Hi D - Thank you! I have looked over
the CoreTemp website now, I will install it and run some tests before I go
any further. I definitely want to know that I am not causing temps to rise
to a level that might damage the CPU. I think I will pass on the
overclocking for now, but FYI I am just using the stock fan that came with
the computer...may have to think about changing it if CoreTemp shows overly
high temps. Yes my CPU is the Intel Q6600, I don't really know any details
about the motherboard, I built the computer online at Dell if that
tells you anything... Thanks again, I can report back with CoreTemp
results if anyone is interested...
Steve
----- Original Message -----
Sent: Tuesday, May 27, 2008 11:21
AM
Subject: RE: [amibroker] Re:
Dual-core vs. quad-core
As long as the temp stays down you'll be ok.
Several years ago I had a water cooled dual Xenon rig and had some runs
that took several days - never missed a beat.
Are you using the cpu fan that came with the chip or
an after market one? If you do overclock then you'll definitely need
to get a good after market fan - check www.maximumcpu.com for reviews.
I'd do it anyway just as insurance - the prices are very reasonable
unless you get exotic which shouldn't be necessary.

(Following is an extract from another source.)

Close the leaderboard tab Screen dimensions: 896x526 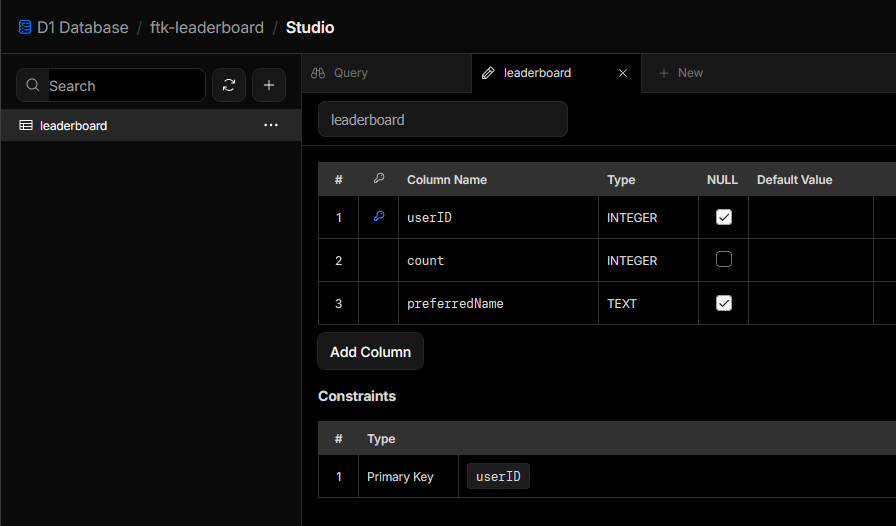click(623, 73)
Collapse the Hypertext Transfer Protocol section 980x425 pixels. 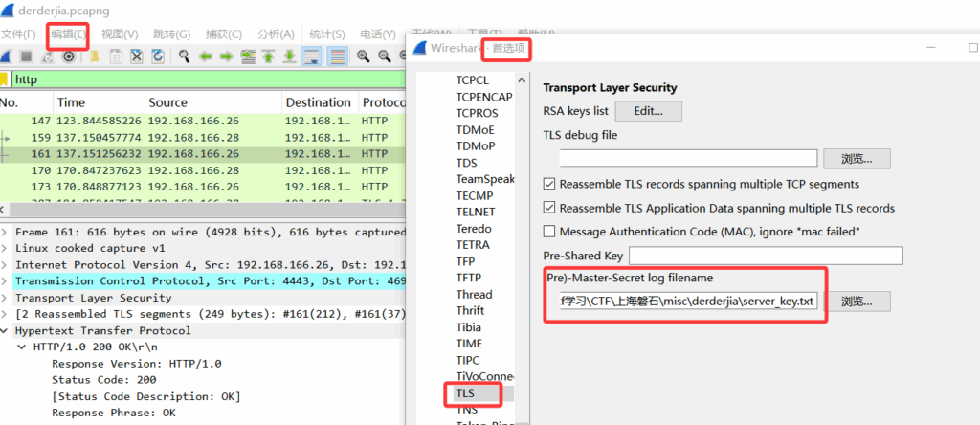click(x=7, y=330)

I looked back in the thread but didn't see where you
said what mother board you're using... And you did mention the 6600 - is
that your cpu?
d
Hi Paul - Something occurred to me today
and I was hoping to get your opinion ( as well as D's or anyone
else with the knowledge who would care to comment ). Do you think, even
*without* overclocking, that running these chips flat-out at 100% for
hours or days at a time could possibly cause overheating and subsequent
damage/destruction to the chip? Is there a simple and cheap way to
just monitor the temps ( no overclocking involved ) to be sure we
do continue running flat-out if temps are approaching or entering the
danger zone? Thanks very much!
Steve
----- Original Message -----
Sent: Monday, May 26, 2008 7:44
AM
Subject: RE: [amibroker] Re:
Dual-core vs. quad-core
Steve,
My knowledge on OC is quite limited, I have
only OCed 3 pcs in the last 4 to 5 years. Fortunately, they are all
still working, so you can say that my experiences have been
favourable. OC reminds a lot about Car Hot Rodding in my younger days.
they are quite similar, both are attempts to modify a basically mass
manufactured product to performance higher than their
specifications. Both are based on home grown wisdom rather than
instituitionalised research. OCing is basically elevating both the CPU
clock speed as well as that of the memory bus, and my methods, all
from what I read on the internet are always based on first clocking
the memory controller hub (MCH), and once that is done,
overclock the CPU by increasing the multiplier, (CPU speed is always
adjusted as a multiplier of bus speed becasue they need to be
synchronised).
The danger related to OC is always that of
overheating, firstly the CPU, and secondary the MCH. So choosing a MB
that has decent cooling features for particularly the MCH is of the
most importance.(CPU are always well looked after by MB manufacturers,
and increasingly MCH is going the same way). In addition, the faster
the memory, the more sucessful the exercise is. So My advice is always
getting the fastest memory you can afford. (this is even more so given
what Tomasz has said recently in his AB performance
tests.
Before you overclock, you need to download a
few tools
1. cpuz
2. coretemp
3. memory tesing
You also need to find a set of instructions
for your MB. I found this set of instruction for my MB pretty good http://www.hardforum.com/showthread.php?t=1169366 In
this instruction, you will find where to download the tools I
mentioned, as well as a good methodology to follow. You may be able to
find you MB specific instructions on this site.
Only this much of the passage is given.